- _WHAT TO DO_
Answer these questions from the news item below about computer repairers uncovering offending.
1. How long was the company director jailed for?
2. How many representative charges did he plead guilty to?
3. How many picture files were on the laptop?

- _SOURCE EXCERPT_
The Department of Internal Affairs

Te Tari Taiwhenua | Department of Internal Affairs

Building a safe, prosperous and respected nation



 

Computer repairers uncover offending


15 October 2009

A 50-year-old company director was jailed for six months after two Hamilton computer companies alerted the Department of Internal Affairs to a collection of child sexual abuse images on his computers.

The Cambridge man was sentenced in the Hamilton District Court (on 14 October) after pleading guilty to 15 representative charges of possessing objectionable publications.

The Department told the court the companies discovered objectionable pictures when the man asked technicians to transfer files from his desktop computer to his laptop and DVDs. Over 50 per cent of 3500 picture files on the laptop were objectionable. They showed children, particularly boys, in sexualised poses or acts with other children and adults. There were also more than a dozen objectionable movie files.

- _MATERIAL_

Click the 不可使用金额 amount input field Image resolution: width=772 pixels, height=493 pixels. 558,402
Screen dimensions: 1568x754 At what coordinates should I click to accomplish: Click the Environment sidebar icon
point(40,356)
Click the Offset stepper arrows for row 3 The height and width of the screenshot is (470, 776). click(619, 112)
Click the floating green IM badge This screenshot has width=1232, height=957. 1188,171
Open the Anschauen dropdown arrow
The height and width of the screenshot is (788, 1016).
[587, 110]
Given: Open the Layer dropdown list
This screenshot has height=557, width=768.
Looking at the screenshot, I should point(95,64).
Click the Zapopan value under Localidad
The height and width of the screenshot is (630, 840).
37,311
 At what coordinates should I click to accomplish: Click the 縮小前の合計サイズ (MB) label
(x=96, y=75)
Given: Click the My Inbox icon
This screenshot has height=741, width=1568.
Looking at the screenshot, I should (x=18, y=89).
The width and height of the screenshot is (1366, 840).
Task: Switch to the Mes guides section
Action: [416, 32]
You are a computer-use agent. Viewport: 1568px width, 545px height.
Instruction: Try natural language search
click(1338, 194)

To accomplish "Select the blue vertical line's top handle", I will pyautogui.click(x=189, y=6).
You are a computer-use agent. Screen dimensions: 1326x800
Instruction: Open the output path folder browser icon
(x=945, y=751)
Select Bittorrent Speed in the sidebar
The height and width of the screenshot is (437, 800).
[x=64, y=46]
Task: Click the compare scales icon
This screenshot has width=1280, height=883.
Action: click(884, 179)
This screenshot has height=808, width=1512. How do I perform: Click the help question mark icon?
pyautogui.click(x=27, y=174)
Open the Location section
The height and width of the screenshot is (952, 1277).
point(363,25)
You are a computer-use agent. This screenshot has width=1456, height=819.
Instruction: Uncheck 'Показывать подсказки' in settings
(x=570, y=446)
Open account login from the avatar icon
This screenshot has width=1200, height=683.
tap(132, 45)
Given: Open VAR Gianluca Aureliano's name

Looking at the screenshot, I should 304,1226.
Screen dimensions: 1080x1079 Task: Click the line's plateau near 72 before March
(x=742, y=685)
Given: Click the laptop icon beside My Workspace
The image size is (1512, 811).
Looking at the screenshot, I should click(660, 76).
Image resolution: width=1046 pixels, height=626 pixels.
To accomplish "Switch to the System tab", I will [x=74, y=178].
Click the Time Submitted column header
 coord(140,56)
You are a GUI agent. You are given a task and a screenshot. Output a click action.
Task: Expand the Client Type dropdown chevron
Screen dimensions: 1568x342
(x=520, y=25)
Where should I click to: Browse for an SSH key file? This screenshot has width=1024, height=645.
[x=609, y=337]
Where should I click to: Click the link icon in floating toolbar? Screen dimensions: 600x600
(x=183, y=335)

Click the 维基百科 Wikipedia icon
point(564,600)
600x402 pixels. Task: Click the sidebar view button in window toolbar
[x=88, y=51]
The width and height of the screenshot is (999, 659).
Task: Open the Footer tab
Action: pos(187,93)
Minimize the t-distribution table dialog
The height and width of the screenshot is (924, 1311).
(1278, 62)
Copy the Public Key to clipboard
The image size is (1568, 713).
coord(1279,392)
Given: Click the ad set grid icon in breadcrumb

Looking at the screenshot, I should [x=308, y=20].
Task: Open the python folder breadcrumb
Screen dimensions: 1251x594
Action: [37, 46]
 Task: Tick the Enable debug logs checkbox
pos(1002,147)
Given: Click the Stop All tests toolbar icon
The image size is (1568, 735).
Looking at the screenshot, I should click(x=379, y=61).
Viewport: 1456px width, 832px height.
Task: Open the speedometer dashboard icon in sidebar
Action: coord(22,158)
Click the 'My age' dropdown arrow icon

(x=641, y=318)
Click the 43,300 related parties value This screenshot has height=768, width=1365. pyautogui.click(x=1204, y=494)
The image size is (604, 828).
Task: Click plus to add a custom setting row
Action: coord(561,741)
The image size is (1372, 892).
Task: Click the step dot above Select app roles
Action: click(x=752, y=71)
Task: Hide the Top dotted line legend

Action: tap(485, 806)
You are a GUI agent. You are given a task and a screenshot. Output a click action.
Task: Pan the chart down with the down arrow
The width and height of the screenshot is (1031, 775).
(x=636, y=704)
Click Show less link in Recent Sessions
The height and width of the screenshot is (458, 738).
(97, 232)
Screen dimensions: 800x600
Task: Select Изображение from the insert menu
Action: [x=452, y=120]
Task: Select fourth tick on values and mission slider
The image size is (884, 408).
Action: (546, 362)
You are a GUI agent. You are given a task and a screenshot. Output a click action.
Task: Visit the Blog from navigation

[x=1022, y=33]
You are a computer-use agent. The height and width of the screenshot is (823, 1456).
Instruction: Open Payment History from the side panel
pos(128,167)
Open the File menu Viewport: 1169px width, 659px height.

- _REPLY_
1. Six months
2. 15
3. 3500